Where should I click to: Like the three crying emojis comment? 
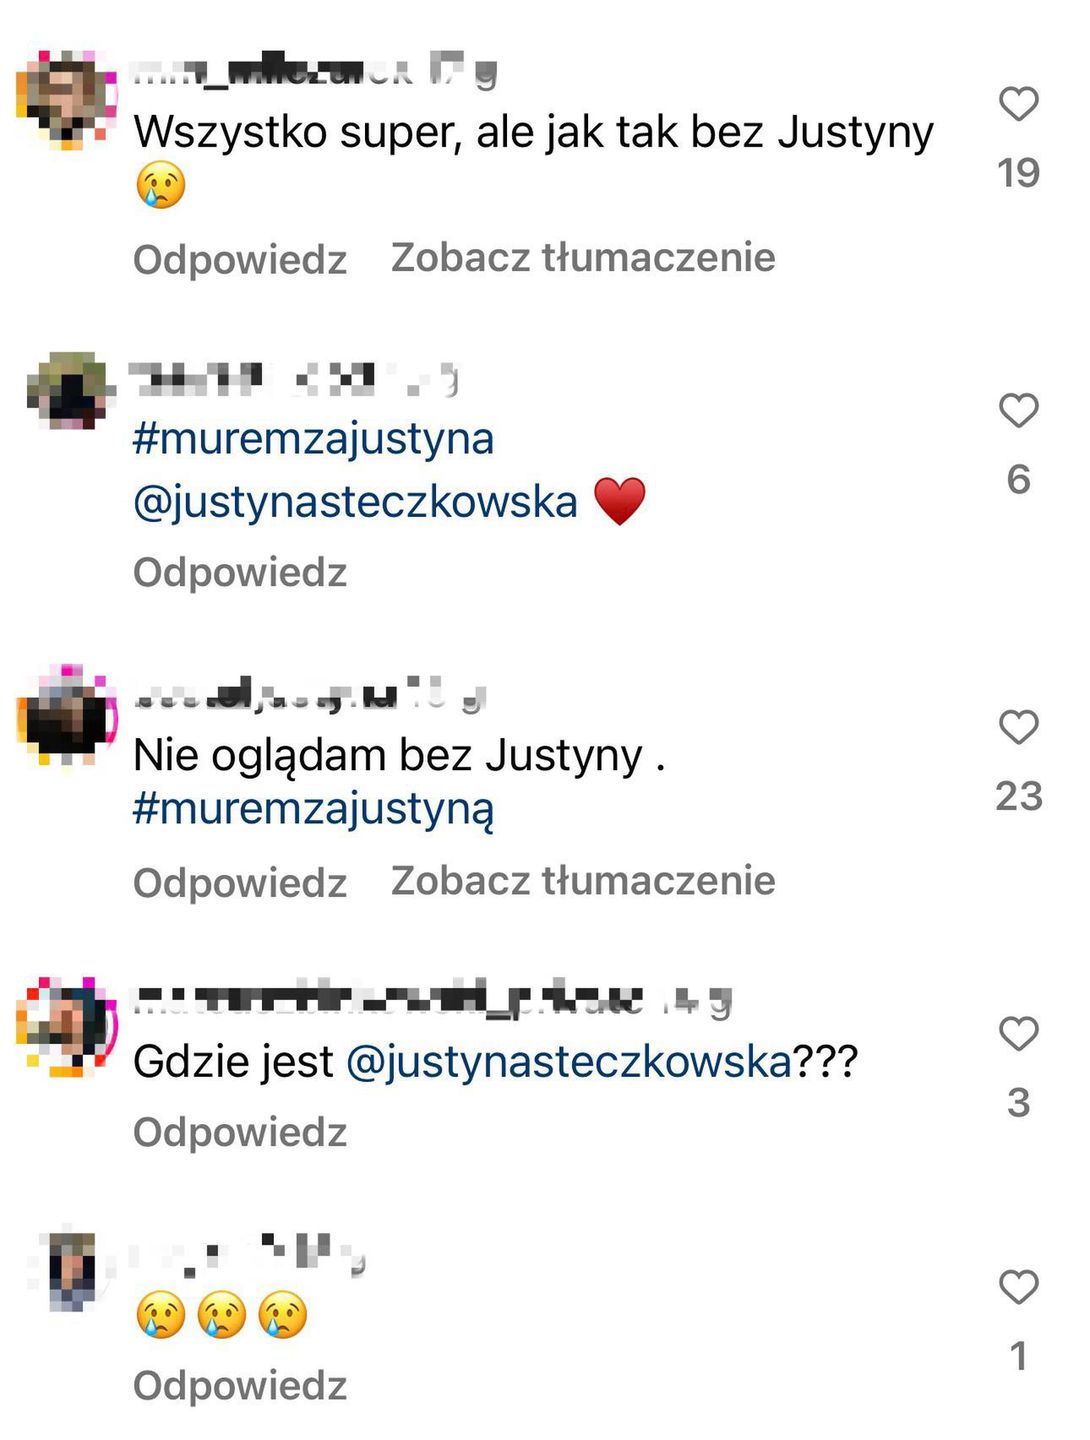1018,1287
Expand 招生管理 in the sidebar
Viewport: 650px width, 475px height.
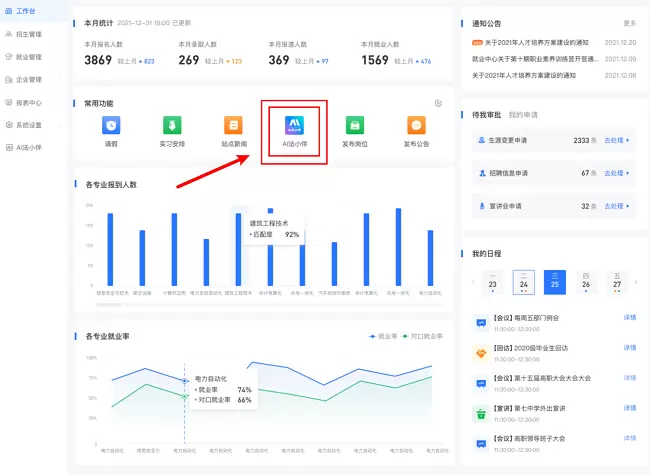point(28,34)

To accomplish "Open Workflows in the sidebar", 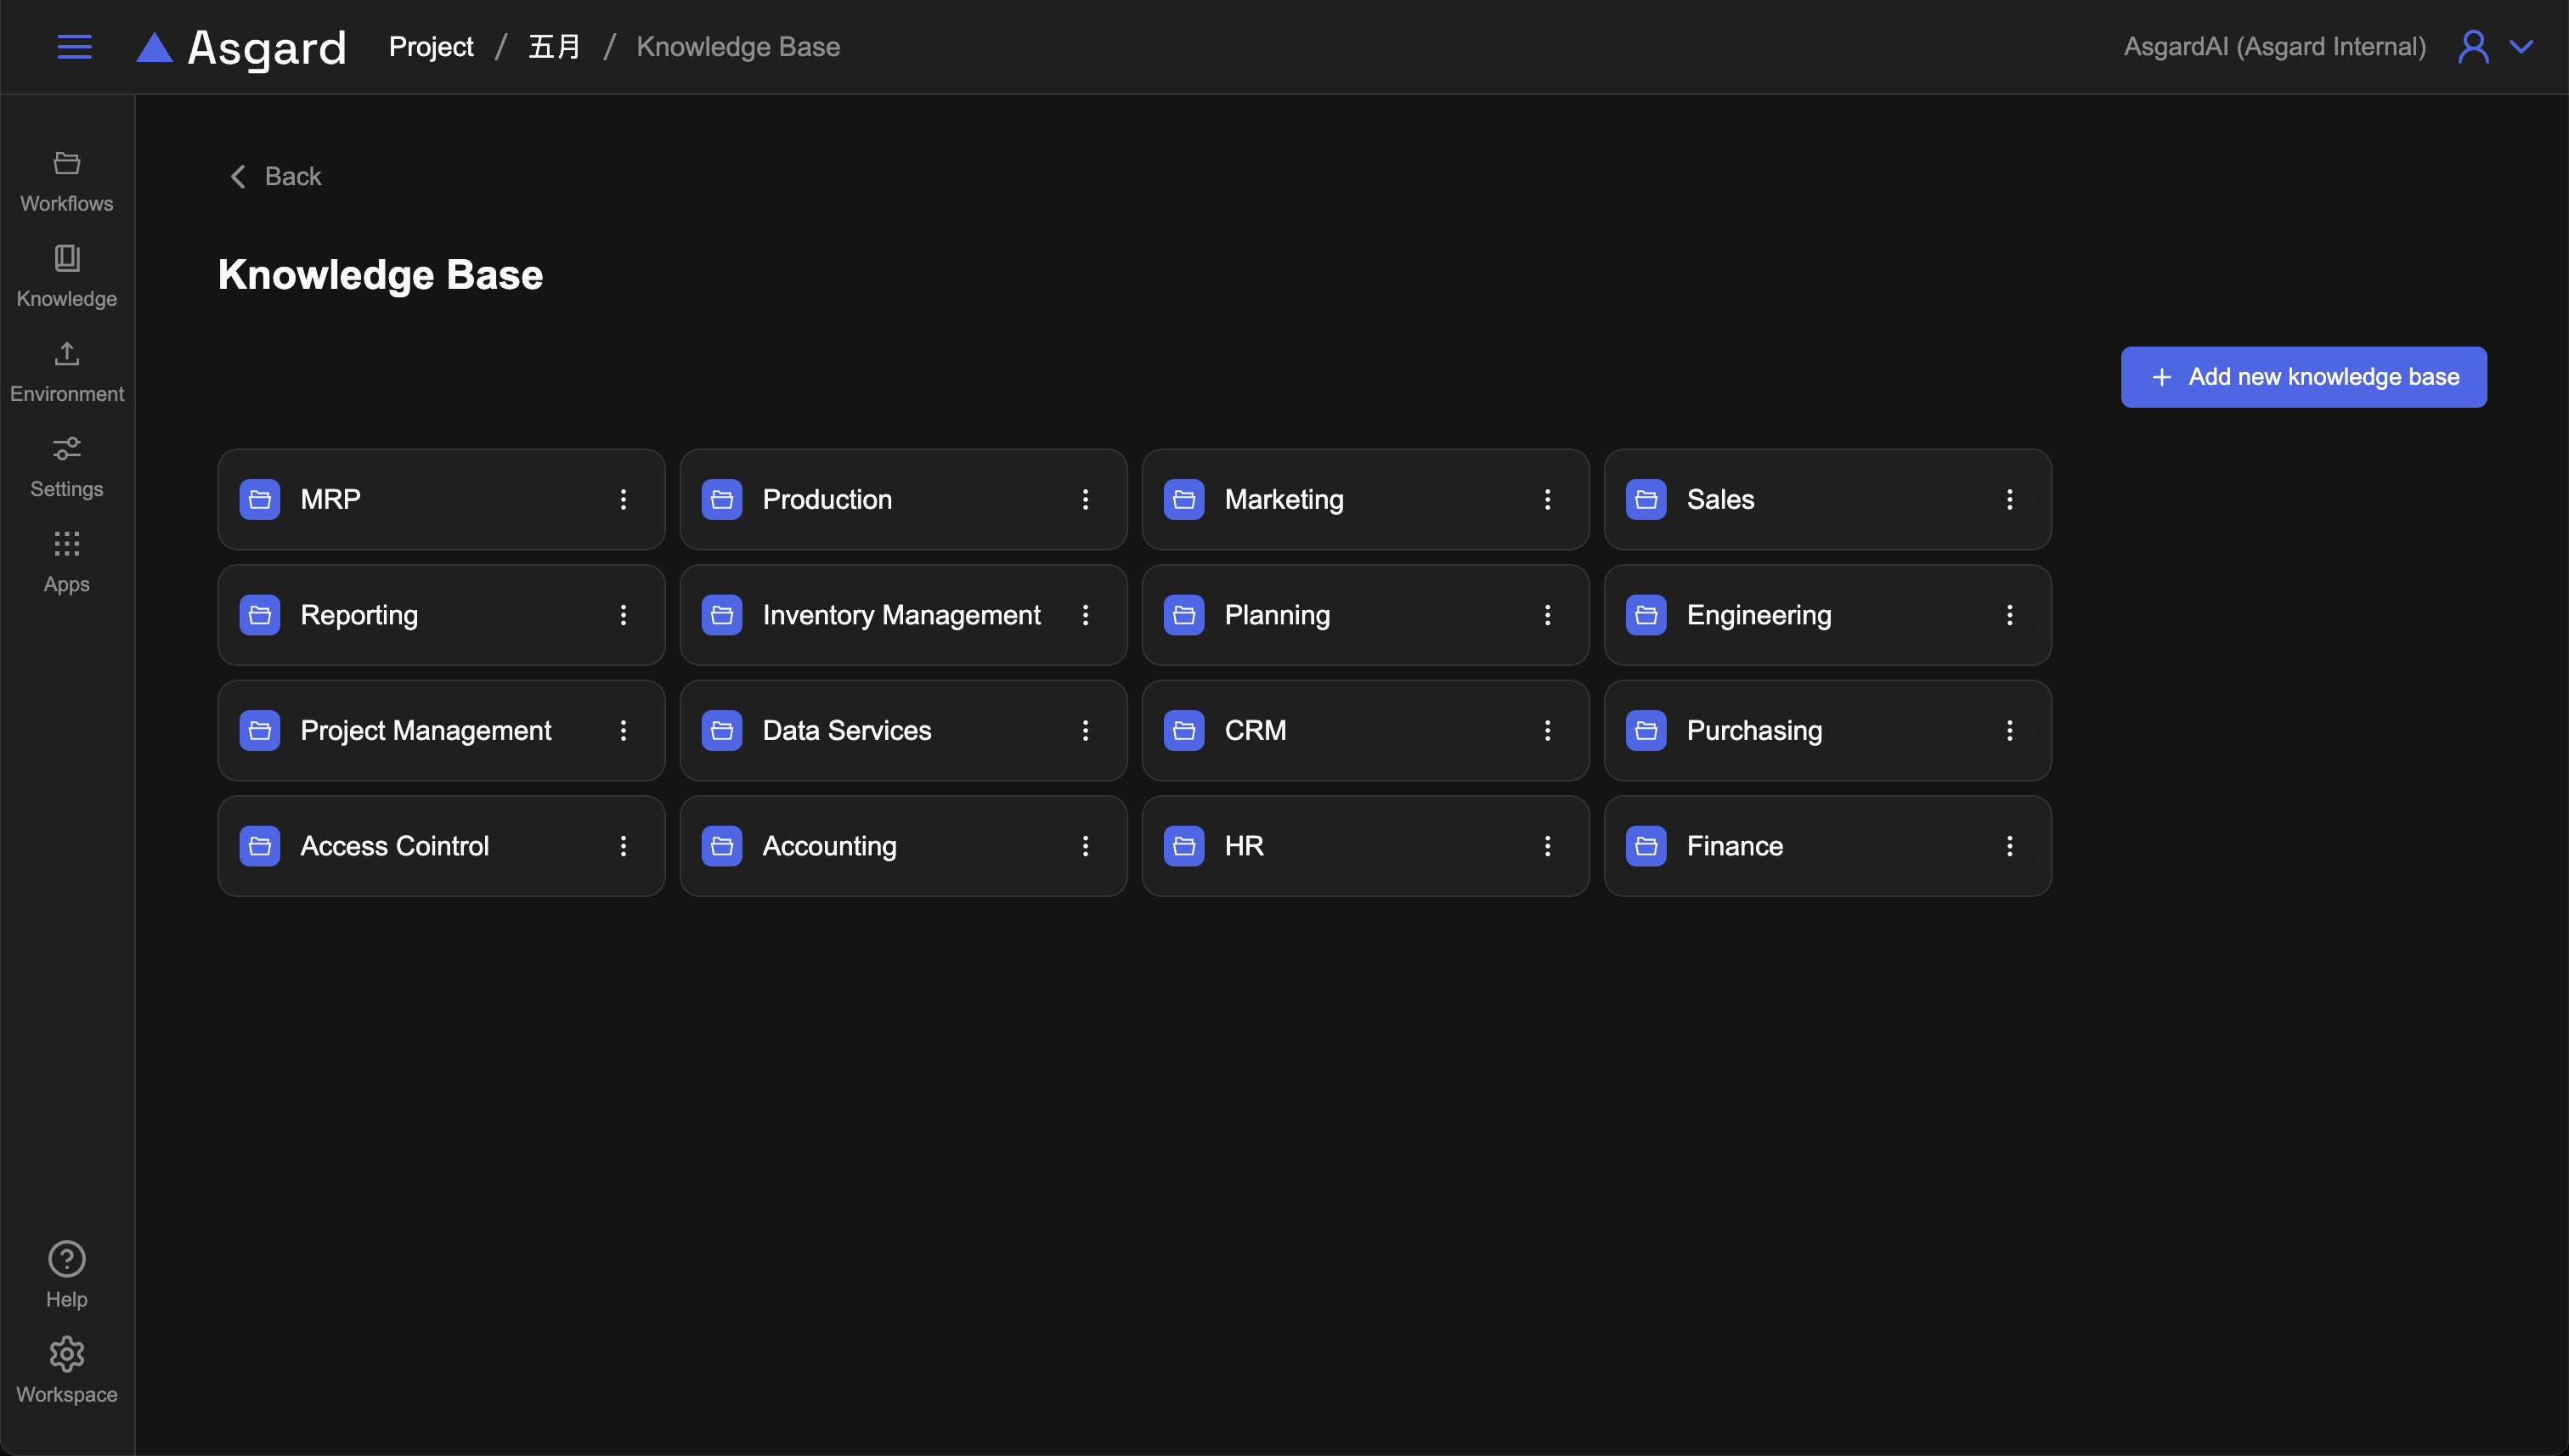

• _Work instructions_
Render every line of the material above as a numbered list, skipping blank lines and leaving out the pictures.

• _Output_
1. Where should I click to: Like the three crying emojis comment? 
2. 1018,1287
3. Expand 招生管理 in the sidebar
4. Viewport: 650px width, 475px height.
5. point(28,34)
6. To accomplish "Open Workflows in the sidebar", 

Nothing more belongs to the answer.